# Oil drip from refrigerator door



## DangerMouse (Jul 17, 2008)

Oil? That IS weird..... I'd take a frying pan, warm it up (not red-hot!) on the stove a little, then capture a drop and see if it evaporates or not. Does it have any smell?

DM


----------



## Sellwithnic (Dec 17, 2010)

DangerMouse said:


> Oil? That IS weird..... I'd take a frying pan, warm it up (not red-hot!) on the stove a little, then capture a drop and see if it evaporates or not.
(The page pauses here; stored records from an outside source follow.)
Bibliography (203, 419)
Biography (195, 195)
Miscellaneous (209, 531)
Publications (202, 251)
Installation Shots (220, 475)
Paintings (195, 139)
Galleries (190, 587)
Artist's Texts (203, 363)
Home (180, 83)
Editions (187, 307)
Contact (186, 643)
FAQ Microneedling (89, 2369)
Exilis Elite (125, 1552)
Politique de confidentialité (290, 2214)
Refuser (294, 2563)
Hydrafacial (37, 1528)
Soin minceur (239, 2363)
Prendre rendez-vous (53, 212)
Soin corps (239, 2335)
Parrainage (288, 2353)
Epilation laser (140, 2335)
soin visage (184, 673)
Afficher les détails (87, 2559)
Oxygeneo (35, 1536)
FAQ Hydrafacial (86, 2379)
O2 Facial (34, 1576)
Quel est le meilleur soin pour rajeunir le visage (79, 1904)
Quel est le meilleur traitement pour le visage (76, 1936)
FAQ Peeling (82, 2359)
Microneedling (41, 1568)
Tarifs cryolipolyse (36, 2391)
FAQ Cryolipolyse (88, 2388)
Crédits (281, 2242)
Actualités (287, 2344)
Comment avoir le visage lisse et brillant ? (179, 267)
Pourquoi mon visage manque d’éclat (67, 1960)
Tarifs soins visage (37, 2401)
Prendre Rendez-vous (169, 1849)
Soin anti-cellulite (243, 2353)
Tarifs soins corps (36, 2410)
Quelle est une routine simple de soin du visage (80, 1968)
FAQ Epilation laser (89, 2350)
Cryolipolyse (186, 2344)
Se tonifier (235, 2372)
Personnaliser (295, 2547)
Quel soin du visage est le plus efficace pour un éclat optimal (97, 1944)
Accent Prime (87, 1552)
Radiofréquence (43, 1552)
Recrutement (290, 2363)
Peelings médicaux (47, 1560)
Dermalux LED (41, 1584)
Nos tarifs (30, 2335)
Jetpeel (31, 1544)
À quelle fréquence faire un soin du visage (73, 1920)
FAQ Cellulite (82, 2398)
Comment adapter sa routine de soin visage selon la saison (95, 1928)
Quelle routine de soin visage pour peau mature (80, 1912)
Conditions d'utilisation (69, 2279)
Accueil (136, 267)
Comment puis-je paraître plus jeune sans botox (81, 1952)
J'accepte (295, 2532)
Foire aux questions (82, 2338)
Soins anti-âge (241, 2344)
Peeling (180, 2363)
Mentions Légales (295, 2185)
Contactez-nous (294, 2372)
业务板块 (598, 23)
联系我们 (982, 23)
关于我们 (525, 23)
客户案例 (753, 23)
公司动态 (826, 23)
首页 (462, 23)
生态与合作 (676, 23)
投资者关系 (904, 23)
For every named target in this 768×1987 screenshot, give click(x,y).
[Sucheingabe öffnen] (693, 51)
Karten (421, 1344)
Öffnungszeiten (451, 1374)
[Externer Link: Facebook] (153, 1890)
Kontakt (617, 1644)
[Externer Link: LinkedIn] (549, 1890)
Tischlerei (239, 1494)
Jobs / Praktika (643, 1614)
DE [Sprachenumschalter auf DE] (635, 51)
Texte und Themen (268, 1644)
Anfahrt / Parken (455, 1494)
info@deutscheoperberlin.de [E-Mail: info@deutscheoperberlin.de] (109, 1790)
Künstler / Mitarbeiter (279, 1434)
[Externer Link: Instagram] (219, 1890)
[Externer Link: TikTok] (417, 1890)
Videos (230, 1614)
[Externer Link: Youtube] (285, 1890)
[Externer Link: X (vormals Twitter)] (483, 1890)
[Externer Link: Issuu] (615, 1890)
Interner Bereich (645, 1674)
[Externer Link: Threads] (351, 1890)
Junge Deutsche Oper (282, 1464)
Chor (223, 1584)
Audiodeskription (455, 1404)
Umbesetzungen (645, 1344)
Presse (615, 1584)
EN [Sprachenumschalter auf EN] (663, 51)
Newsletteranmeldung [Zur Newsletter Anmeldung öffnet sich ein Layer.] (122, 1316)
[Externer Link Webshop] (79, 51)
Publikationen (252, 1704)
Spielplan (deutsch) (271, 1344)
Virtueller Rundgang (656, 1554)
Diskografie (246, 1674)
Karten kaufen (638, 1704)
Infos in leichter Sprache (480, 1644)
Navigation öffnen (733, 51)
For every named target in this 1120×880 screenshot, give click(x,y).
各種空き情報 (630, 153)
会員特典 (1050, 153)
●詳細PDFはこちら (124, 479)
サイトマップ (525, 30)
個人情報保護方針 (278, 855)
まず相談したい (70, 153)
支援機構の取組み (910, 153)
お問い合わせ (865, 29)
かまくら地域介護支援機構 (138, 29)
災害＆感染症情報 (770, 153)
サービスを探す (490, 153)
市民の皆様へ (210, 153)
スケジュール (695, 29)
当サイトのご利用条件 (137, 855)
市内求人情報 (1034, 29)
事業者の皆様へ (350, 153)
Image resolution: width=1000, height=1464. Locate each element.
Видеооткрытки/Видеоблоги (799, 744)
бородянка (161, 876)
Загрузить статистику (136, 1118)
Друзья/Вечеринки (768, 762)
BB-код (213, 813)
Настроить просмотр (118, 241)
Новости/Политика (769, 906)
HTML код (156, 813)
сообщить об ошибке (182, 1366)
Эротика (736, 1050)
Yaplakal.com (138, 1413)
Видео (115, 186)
Does it have any smell?
> 
> DM


Your compressor is leaking


----------



## AllanJ (Nov 24, 2007)

Are you sure the oil is coming from the door as opposed to leaking out of the body of the refrigerator and down the hinge and along the underside of the door?

Bottle of cooking oil in the door rack is leaking?


----------



## HVAC_NW (Oct 15, 2007)

Alan Lenk said:


> I have a strange oil drip from the corner of my refrig door. At first I thought it was coming from a spill inside but its not. It's like a clear oil and makes a small puddle each day. I didn't think there would be any oil used inside the door unless it might be used as an insulation of some type, but that doesn't seem logical. Any ideas what this could be and how to fix it?


There is a high side loop going along the freezer door frame to prevent the door from freezing on. I'm not sure if its done for the refrigerator part. If it springs a leak, the refrigerant along with oil will come out, although it will stop working if its leaking. 

If still cools, its coming from something else.


----------